* _Entries provided_
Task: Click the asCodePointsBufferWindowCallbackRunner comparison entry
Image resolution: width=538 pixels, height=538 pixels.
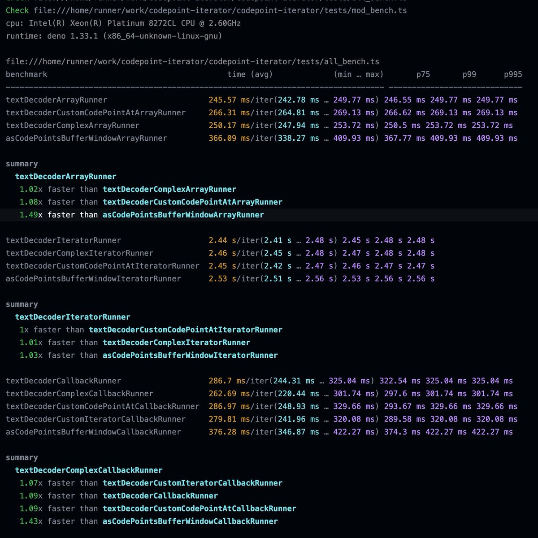Action: click(191, 521)
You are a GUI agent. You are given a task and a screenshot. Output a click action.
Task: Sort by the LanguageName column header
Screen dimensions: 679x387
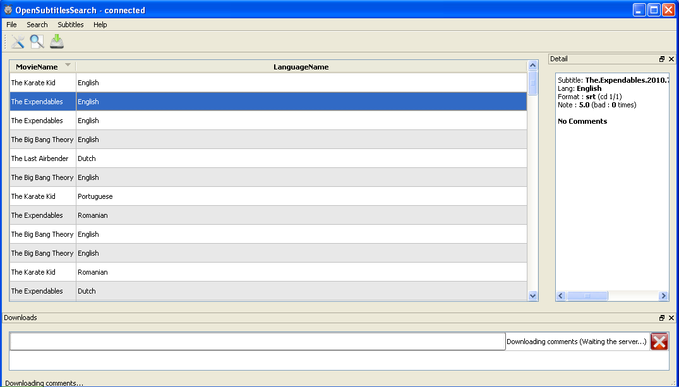tap(301, 67)
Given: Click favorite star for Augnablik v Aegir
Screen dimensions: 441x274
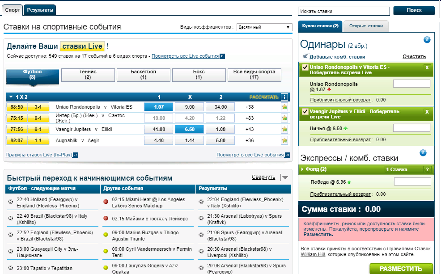Looking at the screenshot, I should pos(284,140).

* _Task requirements_
Exactly the lines above, from the one containing "You are a GUI" down to the one containing "Given: Click favorite", are to be repeated, including both ends. Pictures are not part of the copy.

* _Reply_
You are a GUI agent. You are given a task and a screenshot. Output a click action.
Task: Sort by the LanguageName column header
Screen dimensions: 679x387
tap(301, 67)
Given: Click favorite star for Augnablik v Aegir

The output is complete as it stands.